== Tus instrucciones ==
Devuelve, copiado al pie de la letra, el fragmento del artículo sobre la guerra en Siria que comienza con "Alfredo Semprún" y continúa hasta "el islamismo radical.".

== Pasaje citado ==
#####

Alfredo Semprún
No es Palmira, son las montañas del Líbano
Poca gente está dispuesta a morir por unas piedras viejas. Desde luego, los soldados sirios, no. Los occidentales lloramos por el arte perdido, nosotros que arrasamos todas las catedrales alemanas y que hemos destruido palacios de ensueño y los hermosos retablos de La Vandeé, que no nos detuvimos ante los frescos de Montecasino y que convertimos el monasterio de Alcobaça en cuartel de caballería. En Siria, la lucha es por la mera existencia, así que el Ejército de Al Asad hizo lo que había que hacer ante una posición aislada por fuerzas superiores y sin inmediato valor estratégico: retirarse ordenadamente. Han salvado las estatuas y se han llevado a sus prisioneros. La población local, desde el principio hostil al régimen, tendrá que vivir un tiempo oscuro bajo el islamismo radical.
En Siria, la batalla decisiva se libra en las montañas de Líbano, entre las quebradas y barrancos de Qalamun, que se asoman sobre la carretera estratégica de Damasco a Homs y, de ahí, a la costa, a los bastiones chiíes de Latakia y Tartuf. El peso de la batalla se lo reparten las milicias libanesas de Hizbulá y el Ejército sirio. El objetivo estriba en desalojar a los milicianos suníes de sus posiciones, aislar el territorio suní de Ersal, ya en Líbano, y cortar las vías de suministro a las milicias islamistas, asegurando la retaguardia damascena. Plan ambicioso, preparado por Hizbulá, que presenta el riesgo, sin duda buscado, de meter al país de los cedros en guerra abierta. El grueso de las operaciones comenzó a primeros de mes, pero llevaba una larga preparación detrás. Las tropas de Hizbulá habían construido 200 kilómetros de pistas de montaña para facilitar el acceso de vehículos blindados y de la artillería pesada. Se han dispuesto zonas de evacuación de heridos y hospitales de campaña. La Infantería, dispuesta en unidades de combate autónomas –lección aprendida en la lucha contra los israelíes de 2006–, está dotada para el combate nocturno con intensificadores de luz y proyectores de infrarrojos. También operan los primeros drones suministrados por Irán.

#####

== Datos mostrados ==
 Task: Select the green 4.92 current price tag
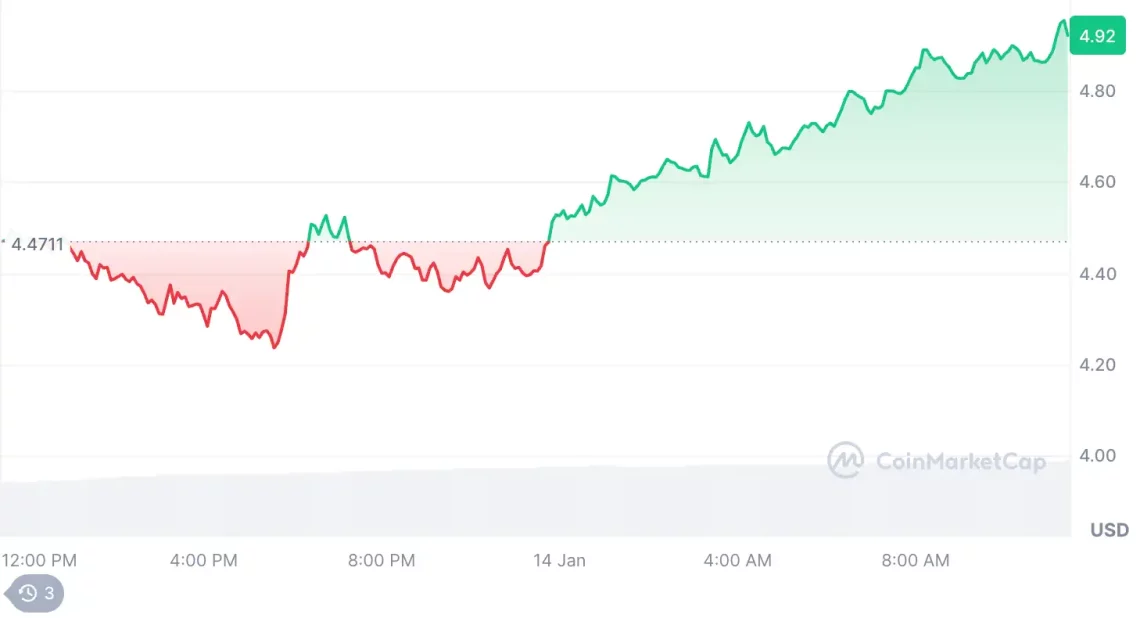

#####

== La respuesta ==
Alfredo Semprún
No es Palmira, son las montañas del Líbano
Poca gente está dispuesta a morir por unas piedras viejas. Desde luego, los soldados sirios, no. Los occidentales lloramos por el arte perdido, nosotros que arrasamos todas las catedrales alemanas y que hemos destruido palacios de ensueño y los hermosos retablos de La Vandeé, que no nos detuvimos ante los frescos de Montecasino y que convertimos el monasterio de Alcobaça en cuartel de caballería. En Siria, la lucha es por la mera existencia, así que el Ejército de Al Asad hizo lo que había que hacer ante una posición aislada por fuerzas superiores y sin inmediato valor estratégico: retirarse ordenadamente. Han salvado las estatuas y se han llevado a sus prisioneros. La población local, desde el principio hostil al régimen, tendrá que vivir un tiempo oscuro bajo el islamismo radical.